Big Magic by Elizabeth Gilbert, published in 2015
“The universe buries strange jewels deep within us all, and then stands back to see if we can find them. The hunt to uncover those jewels — that’s creative living.”
“A creative life is an amplified life.”
“You can believe that you are neither a slave to inspiration nor its master, but something far more interesting — its partner — and that the two of you are working together toward something intriguing and worthwhile.”

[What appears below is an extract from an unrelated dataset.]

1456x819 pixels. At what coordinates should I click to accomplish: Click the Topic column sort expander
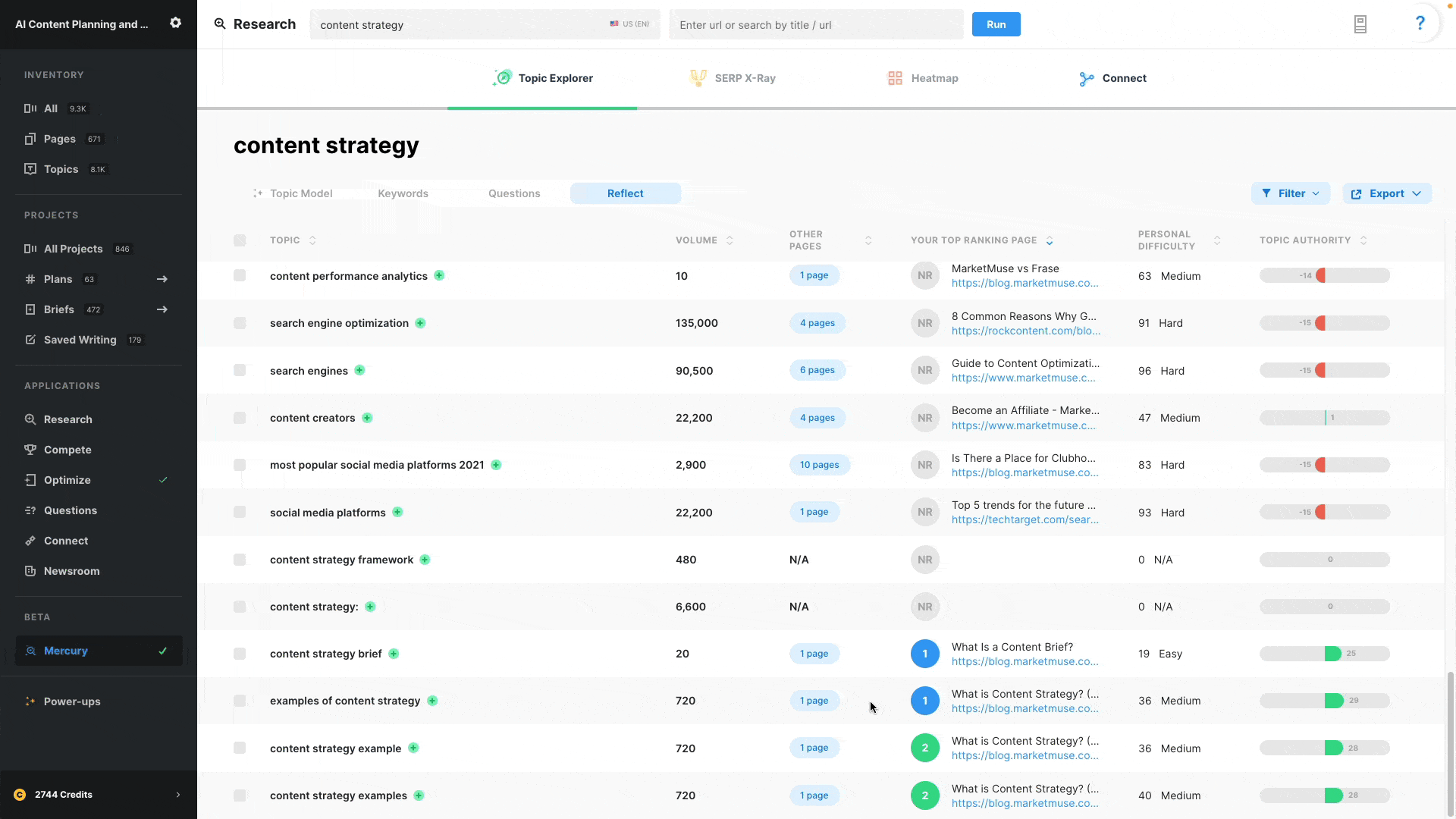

“One of the best descriptions I’ve ver heard of this phenomenon — that is, of ideas entering and exiting the human consciousness at whim — came from the wonderful American poet Ruth Stone… She told me when she was a child growing up on a farm in rural Virginia, she would be out working in the fields when she would sometimes hear a poem coming toward her — hear it rushing across the landscape at her, like a galloping horse.”

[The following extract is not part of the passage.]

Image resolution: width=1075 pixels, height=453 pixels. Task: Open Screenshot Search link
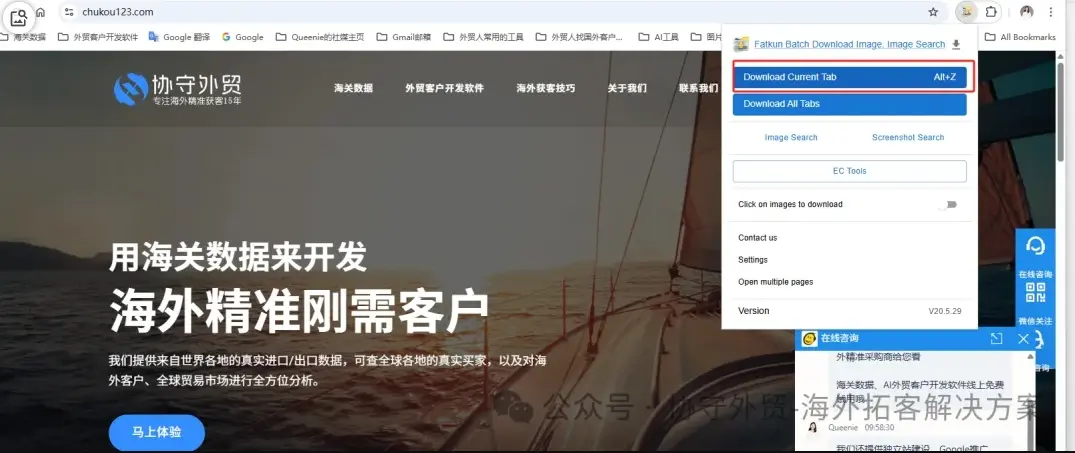click(907, 138)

“I believe that our planet is inhabited not only by animals and plants and bacteria and viruses, but also by ideas. Ideas are a disembodied, energetic life-form. They are completely separate from us, but capable of interacting with us — albeit strangely. Ideas have no material body, but they do have consciousness, and they most certainly have will. Ideas are driven by a single impulse: to be made manifest. And the only way an idea can be made manifest in our world is through collaboration with a human partner. It is only through a human’s efforts that an idea can be escorted out of the ether and into the realm of the actual. Therefore, ideas spend eternity swirling around us, searching for available and willing human partners… When an idea thinks it has found somebody — say, you — who might be able to bring it into the world, the idea will pay you a visit. It will try to get your attention. Mostly you will not notice. This is likely because you’re so consumed by your own dramas, anxieties, distractions, insecurities, and duties that you aren’t receptive to inspiration. You might miss the signal because you’re watching TV, or shopping, or brooding over how angry you are at somebody, or pondering your failures and mistakes, or just generally really busy. The ideas will try to wave you down (perhaps for a few moments; perhaps for a few months; perhaps even for a few years), but when it finally realizes that you’re oblivious to its message, it will move on to someone else. But sometimes — rarely, but magnificently — there comes a day when you’re open and relaxed enough to actually receive something. Your defenses might slacken and your anxieties might ease, and then magic can slip through. The idea, sensing your openness, will start to do its work on you. It will send the universal physical and emotional signals of inspiration (the chills up the arms, the hair standing up on the back of the neck, the nervous stomach, the buzzy thoughts, that feeling of falling into love or obsession). The idea will organize coincidences and portents to tumble across your path, to keep your interest keen. You will start to notice all sorts of signs pointing you toward the idea. The idea will wake you up in the middle of the night and distract you from your everyday routine. The idea will not leave you alone until it has your fullest attention.”
Thank you for sharing these books and their wonderful quotes. I have put every title on my reading list. I like what you said: "I love books by bringing a pen to their pages, by folding corners, leaving hearts. I love books by carrying them in my bag for months, leaving the covers ripped and dirtied." - I have the same relationship with my books.